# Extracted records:
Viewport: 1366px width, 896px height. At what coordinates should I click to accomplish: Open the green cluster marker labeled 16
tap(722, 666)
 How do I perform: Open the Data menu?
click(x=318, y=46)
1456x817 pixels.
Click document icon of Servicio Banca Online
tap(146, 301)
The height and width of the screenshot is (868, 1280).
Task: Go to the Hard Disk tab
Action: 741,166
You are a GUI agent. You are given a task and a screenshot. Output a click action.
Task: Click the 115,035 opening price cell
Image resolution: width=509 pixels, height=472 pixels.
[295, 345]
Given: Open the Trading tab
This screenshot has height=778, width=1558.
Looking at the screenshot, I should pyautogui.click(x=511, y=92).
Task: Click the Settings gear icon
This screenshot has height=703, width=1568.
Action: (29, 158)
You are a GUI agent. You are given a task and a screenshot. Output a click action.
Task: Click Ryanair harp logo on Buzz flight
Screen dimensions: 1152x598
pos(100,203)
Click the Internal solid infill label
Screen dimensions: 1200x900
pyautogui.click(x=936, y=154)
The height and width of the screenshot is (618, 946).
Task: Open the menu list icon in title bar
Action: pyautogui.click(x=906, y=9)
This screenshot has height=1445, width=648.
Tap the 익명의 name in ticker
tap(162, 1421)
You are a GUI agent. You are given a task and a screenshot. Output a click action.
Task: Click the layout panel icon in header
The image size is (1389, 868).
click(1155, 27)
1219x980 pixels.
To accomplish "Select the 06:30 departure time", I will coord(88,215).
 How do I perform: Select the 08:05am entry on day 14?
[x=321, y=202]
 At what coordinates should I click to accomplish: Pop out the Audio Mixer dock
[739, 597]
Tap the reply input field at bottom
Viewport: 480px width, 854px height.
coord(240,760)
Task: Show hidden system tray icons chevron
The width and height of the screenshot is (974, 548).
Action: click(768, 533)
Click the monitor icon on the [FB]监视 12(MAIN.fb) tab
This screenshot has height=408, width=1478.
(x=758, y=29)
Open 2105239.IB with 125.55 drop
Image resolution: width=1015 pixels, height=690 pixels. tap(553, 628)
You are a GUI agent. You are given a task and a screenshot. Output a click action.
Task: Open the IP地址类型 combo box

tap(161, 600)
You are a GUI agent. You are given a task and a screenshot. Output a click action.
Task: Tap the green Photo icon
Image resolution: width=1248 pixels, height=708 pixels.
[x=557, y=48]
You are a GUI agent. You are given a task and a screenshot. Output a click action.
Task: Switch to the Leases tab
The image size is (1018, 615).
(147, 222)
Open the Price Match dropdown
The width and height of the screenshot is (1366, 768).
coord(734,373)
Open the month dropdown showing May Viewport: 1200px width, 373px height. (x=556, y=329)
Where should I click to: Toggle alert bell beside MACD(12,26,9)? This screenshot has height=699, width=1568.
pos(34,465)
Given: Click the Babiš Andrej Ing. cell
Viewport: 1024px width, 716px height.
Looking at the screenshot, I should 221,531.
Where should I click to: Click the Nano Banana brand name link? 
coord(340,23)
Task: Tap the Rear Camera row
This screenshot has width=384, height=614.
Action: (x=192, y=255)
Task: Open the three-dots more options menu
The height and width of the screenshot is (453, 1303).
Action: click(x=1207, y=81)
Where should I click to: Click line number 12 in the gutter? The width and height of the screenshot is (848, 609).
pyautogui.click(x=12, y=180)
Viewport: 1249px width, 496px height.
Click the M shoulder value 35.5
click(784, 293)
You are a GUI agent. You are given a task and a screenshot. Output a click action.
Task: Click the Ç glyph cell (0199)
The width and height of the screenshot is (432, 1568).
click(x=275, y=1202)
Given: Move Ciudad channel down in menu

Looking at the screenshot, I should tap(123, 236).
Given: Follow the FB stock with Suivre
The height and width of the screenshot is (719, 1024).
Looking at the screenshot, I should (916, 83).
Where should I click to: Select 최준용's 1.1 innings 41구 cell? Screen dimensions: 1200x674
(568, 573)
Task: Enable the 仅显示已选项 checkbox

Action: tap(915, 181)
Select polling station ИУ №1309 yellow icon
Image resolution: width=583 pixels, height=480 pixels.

# PROBLEM TO SOLVE:
Taking the records above, retype every line from the one with "This screenshot has height=778, width=1558." down to the one with "1219x980 pixels.", exactly and with nothing else.

# WRITTEN SOLUTION:
This screenshot has height=778, width=1558.
Looking at the screenshot, I should pyautogui.click(x=511, y=92).
Task: Click the Settings gear icon
This screenshot has height=703, width=1568.
Action: (29, 158)
You are a GUI agent. You are given a task and a screenshot. Output a click action.
Task: Click Ryanair harp logo on Buzz flight
Screen dimensions: 1152x598
pos(100,203)
Click the Internal solid infill label
Screen dimensions: 1200x900
pyautogui.click(x=936, y=154)
The height and width of the screenshot is (618, 946).
Task: Open the menu list icon in title bar
Action: pyautogui.click(x=906, y=9)
This screenshot has height=1445, width=648.
Tap the 익명의 name in ticker
tap(162, 1421)
You are a GUI agent. You are given a task and a screenshot. Output a click action.
Task: Click the layout panel icon in header
The image size is (1389, 868).
click(1155, 27)
1219x980 pixels.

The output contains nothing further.